(EXCERPTED PASSAGE):
========================================

1. Fermat's Theorm and Divisibility

I am trying to find n such that $3^{n} + 2^{n}$ is divisible by 13.

I am trying to let $n = 12x + r$ and $n = 12y + s$ which gives $3^{12x + r} + 2^{12y + s}$. But I end up running in circles and getting nowhere!

Any ideas?

2. $\begin{array}{rcll} 3^1 & \equiv & 3 & (\text{mod } 13) \\ 3^2 & \equiv & 9 & (\text{mod } 13) \\ 3^3 & \equiv & 1 & (\text{mod } 13) \\ 3^4 & \equiv & 3 & (\text{mod } 13) \\ & \vdots & & \end{array}$

And this cycle repeats. So we know the least residues of $3^n$ (mod 13) for all $n$ is 3, 9, or 1.

========================================

(INSTRUCTION 1): From the rows, print the lines starting with the one that contains "The image size is (788, 551)." and going on through the one that contains "center [322, 387].". Leave the pictures out.
The rows that come next are unrelated to the thread above.

========================================

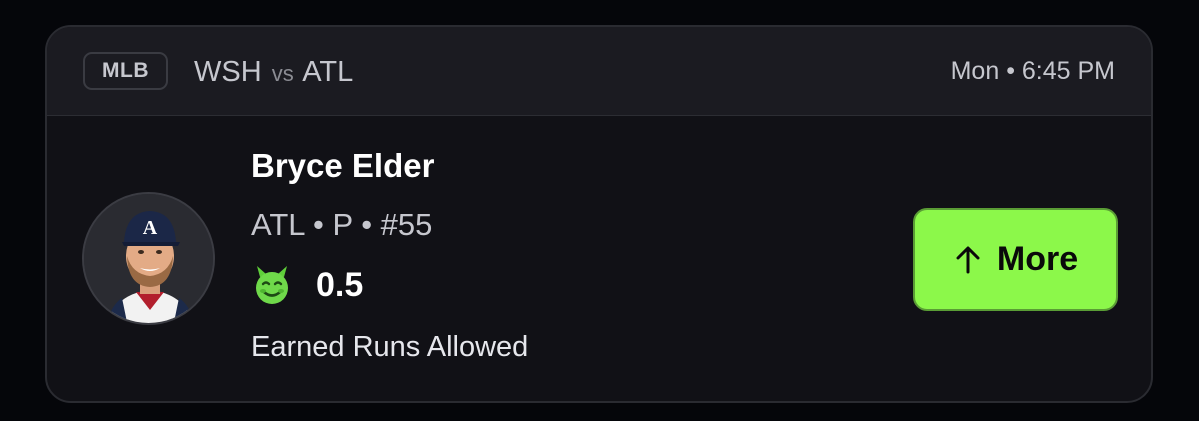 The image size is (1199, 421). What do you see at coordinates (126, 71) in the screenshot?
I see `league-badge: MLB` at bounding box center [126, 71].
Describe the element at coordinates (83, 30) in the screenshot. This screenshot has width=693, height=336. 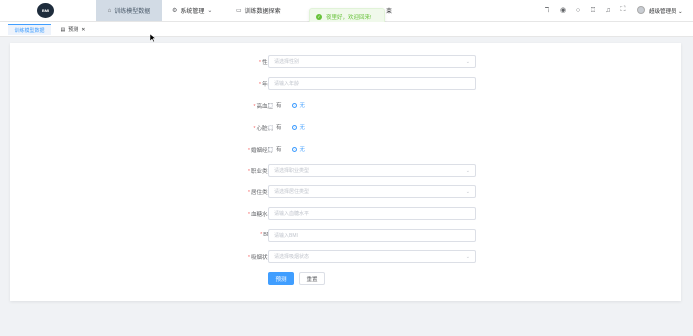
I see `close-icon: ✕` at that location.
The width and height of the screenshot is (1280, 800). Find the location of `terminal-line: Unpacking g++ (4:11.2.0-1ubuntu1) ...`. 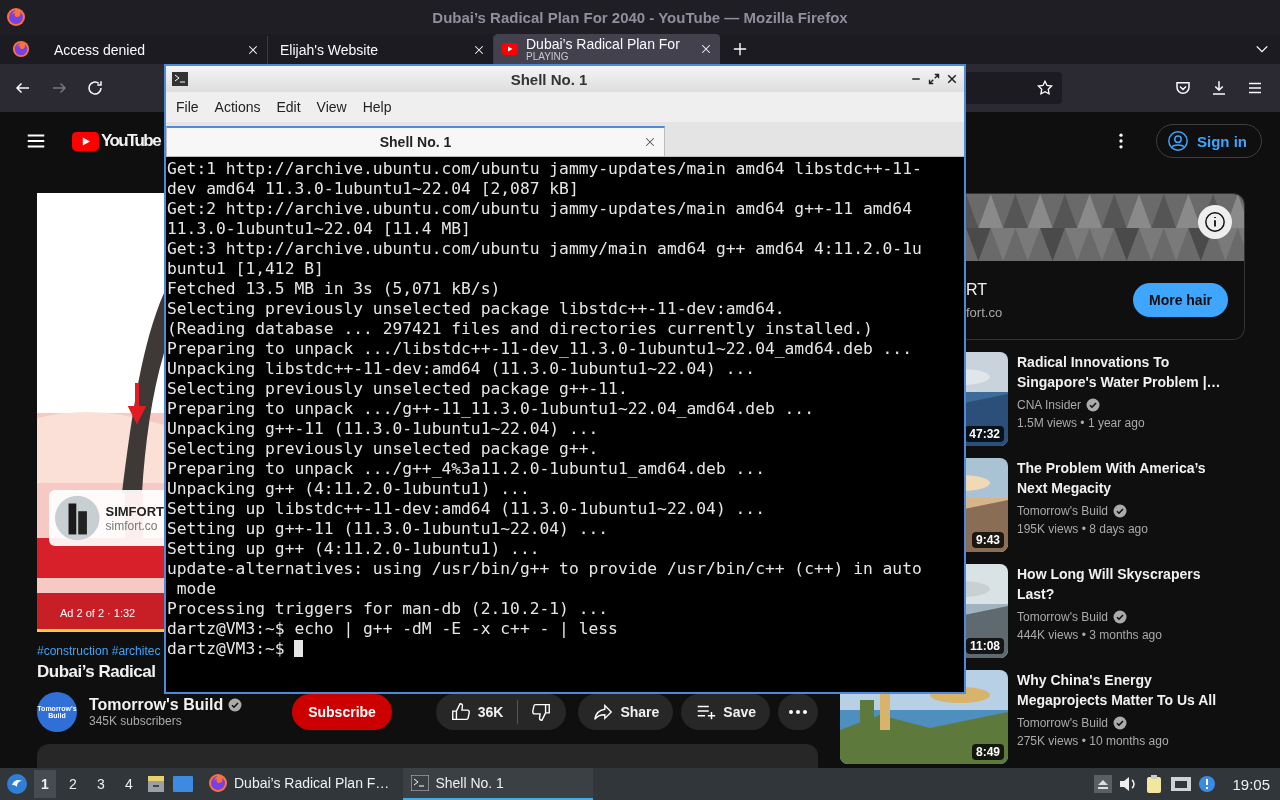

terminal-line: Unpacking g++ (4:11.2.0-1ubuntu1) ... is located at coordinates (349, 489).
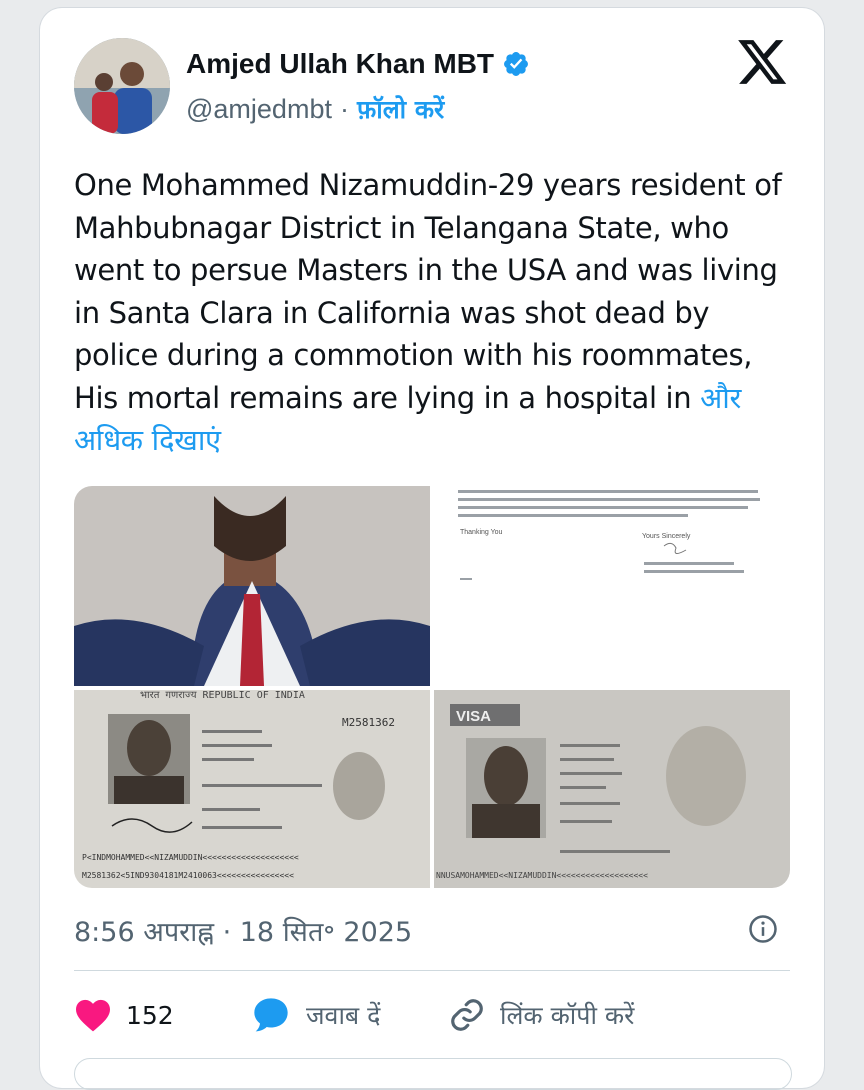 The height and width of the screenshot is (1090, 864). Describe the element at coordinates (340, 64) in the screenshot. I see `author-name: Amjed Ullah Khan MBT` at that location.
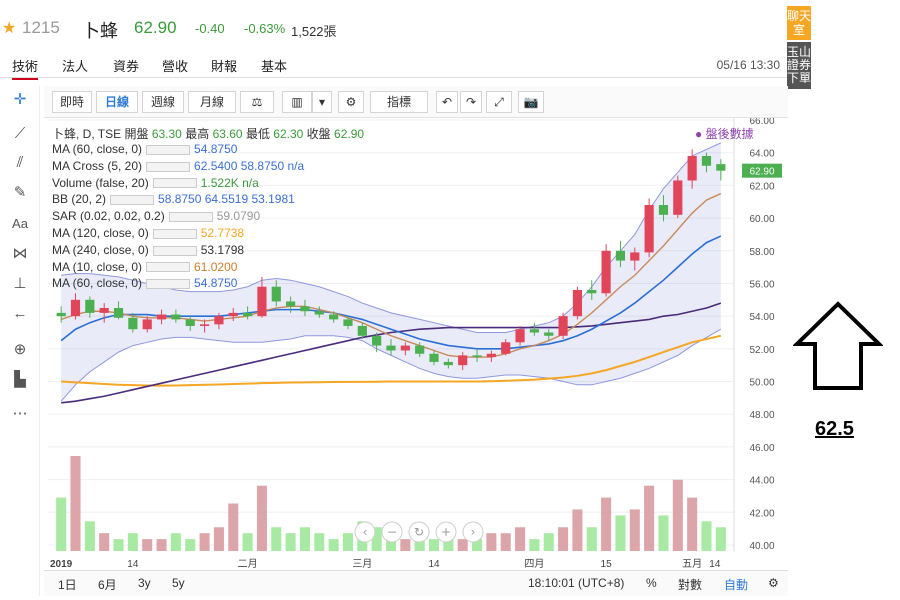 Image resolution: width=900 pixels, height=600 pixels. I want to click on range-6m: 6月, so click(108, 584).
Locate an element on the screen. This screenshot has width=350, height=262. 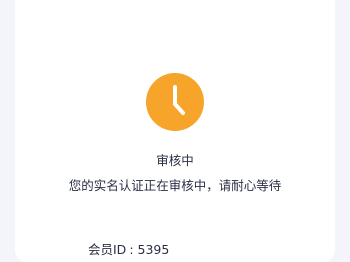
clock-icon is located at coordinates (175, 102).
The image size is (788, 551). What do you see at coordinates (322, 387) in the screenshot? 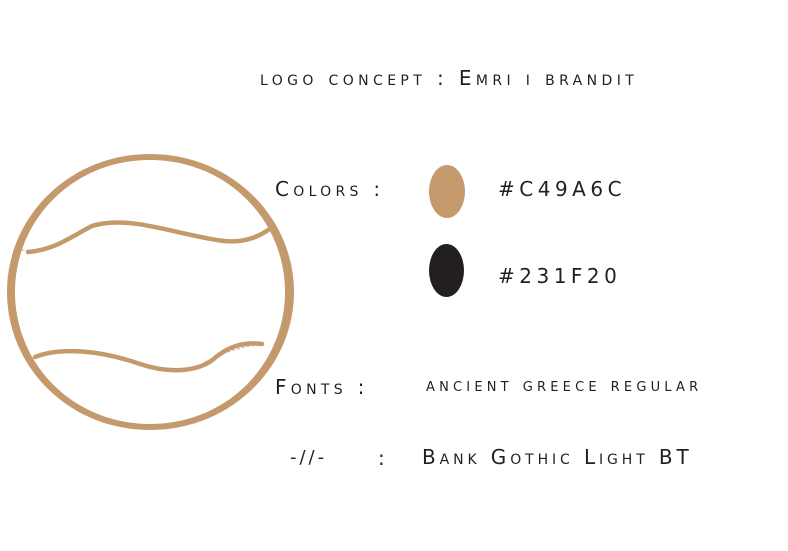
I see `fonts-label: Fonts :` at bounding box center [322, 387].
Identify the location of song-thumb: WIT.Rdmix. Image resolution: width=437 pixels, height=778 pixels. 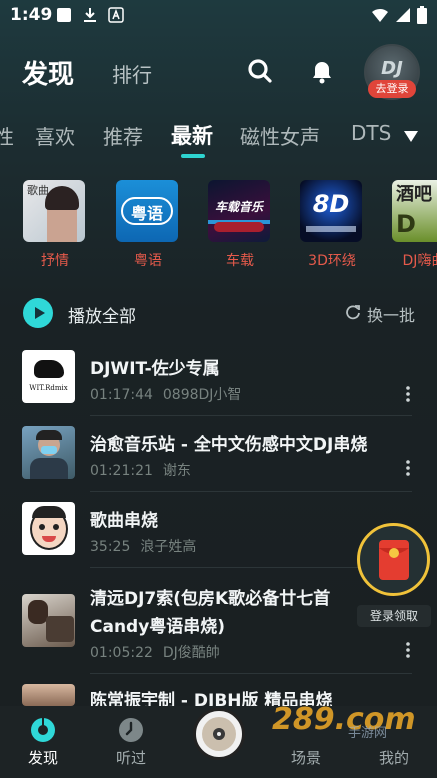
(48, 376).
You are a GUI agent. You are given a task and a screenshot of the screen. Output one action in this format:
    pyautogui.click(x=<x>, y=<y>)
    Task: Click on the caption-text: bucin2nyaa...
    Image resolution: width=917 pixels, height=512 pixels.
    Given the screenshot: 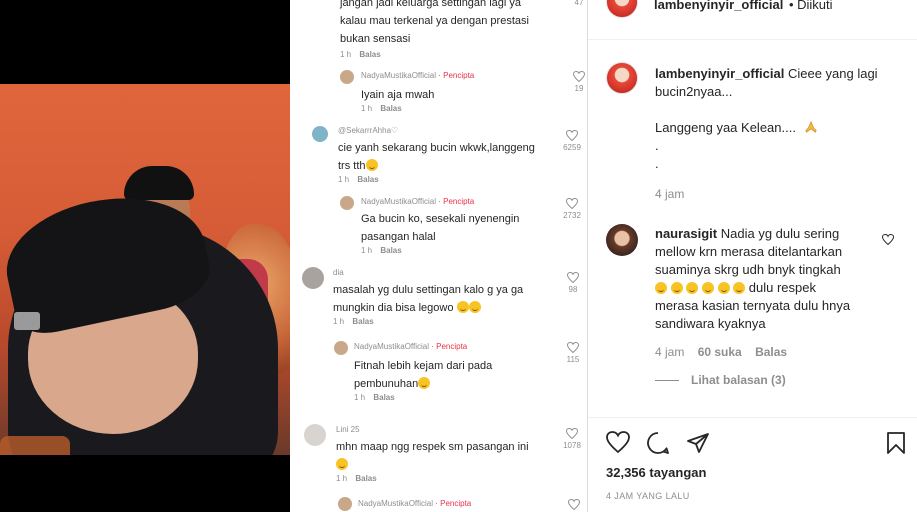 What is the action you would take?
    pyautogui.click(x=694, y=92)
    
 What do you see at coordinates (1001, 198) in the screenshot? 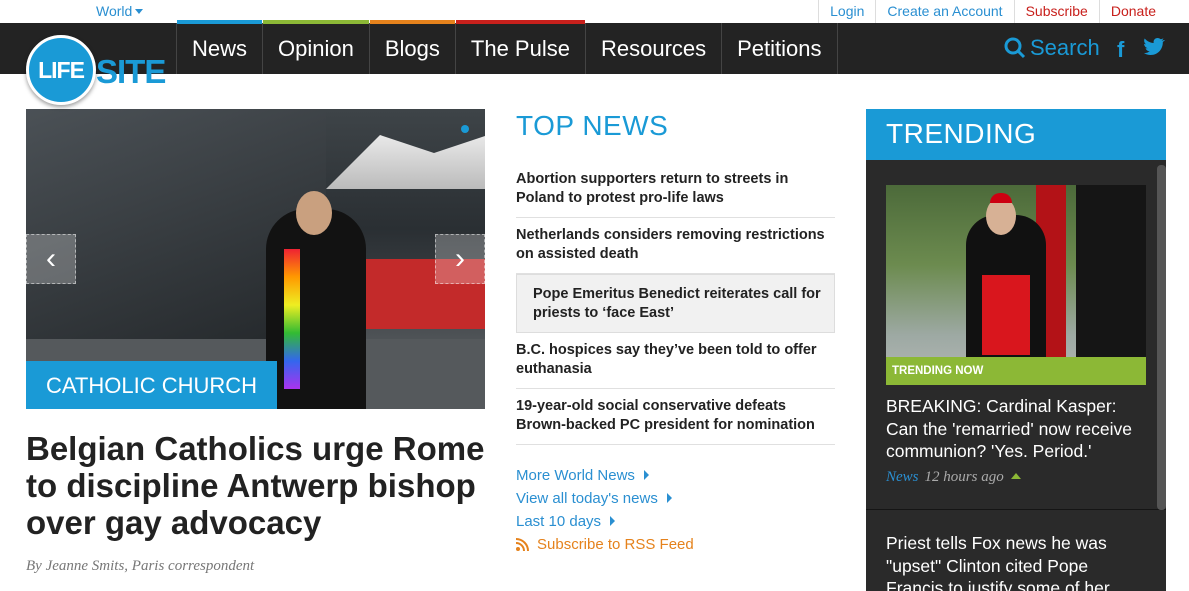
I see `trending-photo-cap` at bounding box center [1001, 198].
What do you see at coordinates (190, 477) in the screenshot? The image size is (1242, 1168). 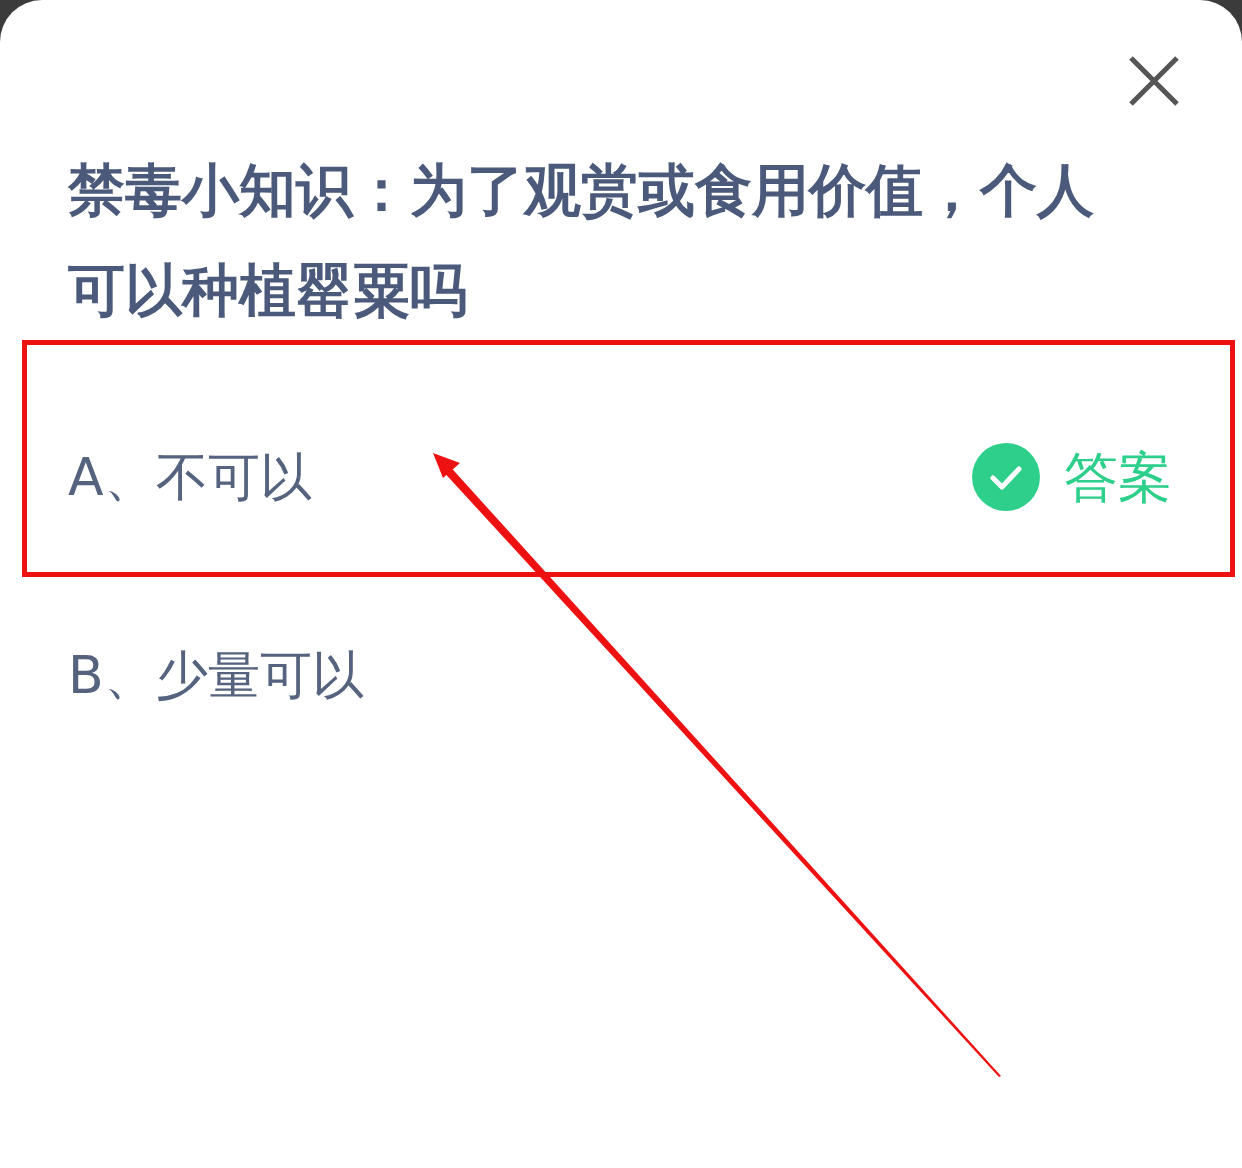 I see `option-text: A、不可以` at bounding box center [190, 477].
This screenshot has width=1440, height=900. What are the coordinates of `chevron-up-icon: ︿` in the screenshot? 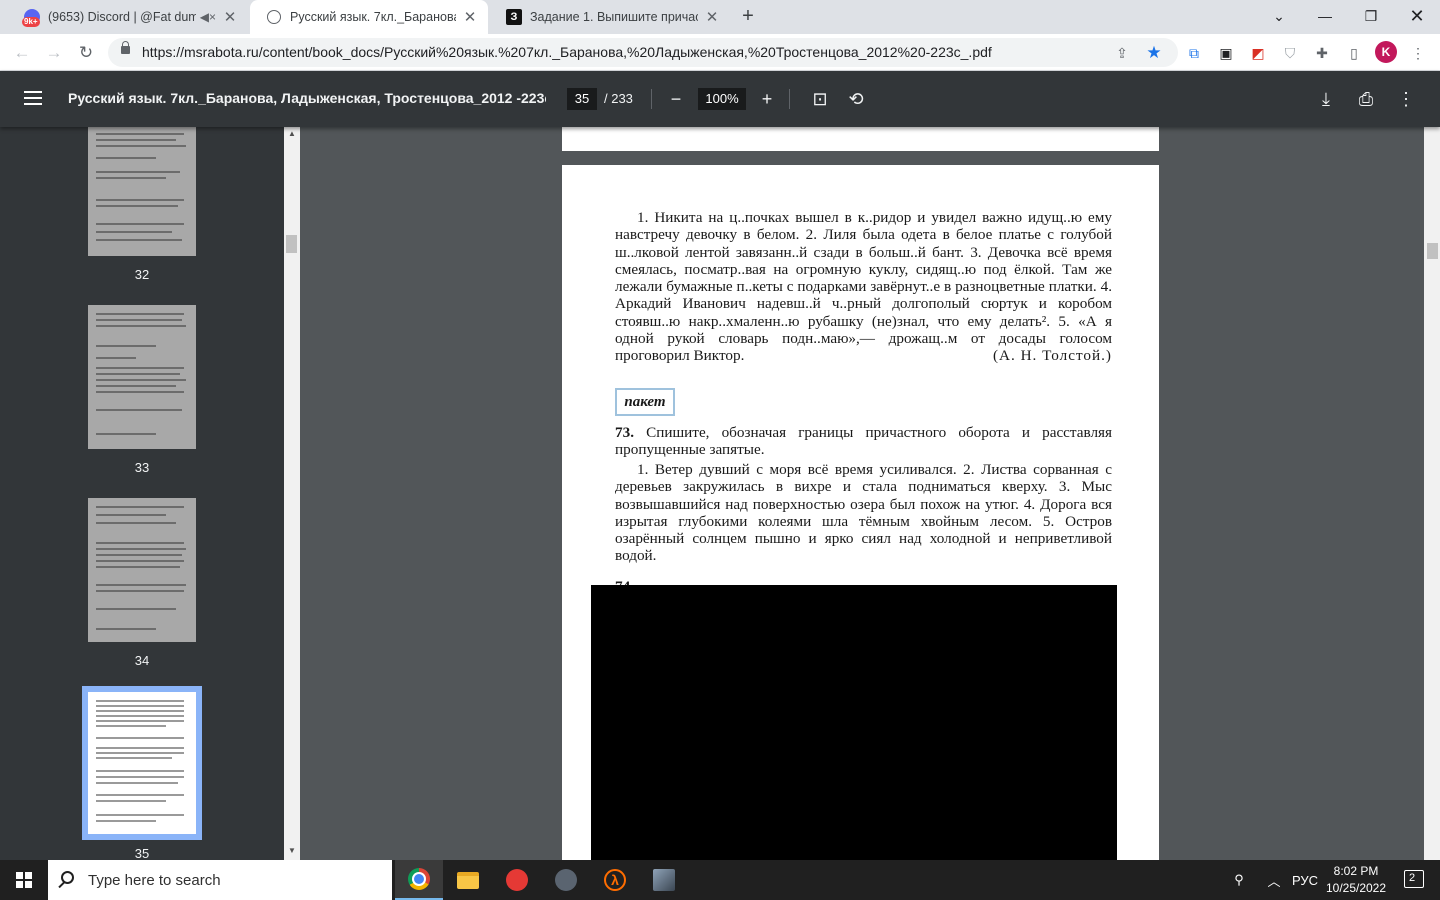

========================================

(INSTRUCTION 2): In the thread on divisibility by 13, what are the possible least residues of $3^n$ modulo 13?

(ANSWER 1):
The image size is (788, 551). What do you see at coordinates (322, 387) in the screenshot? 
I see `fonts-label: Fonts :` at bounding box center [322, 387].

(ANSWER 2): 3, 9, or 1.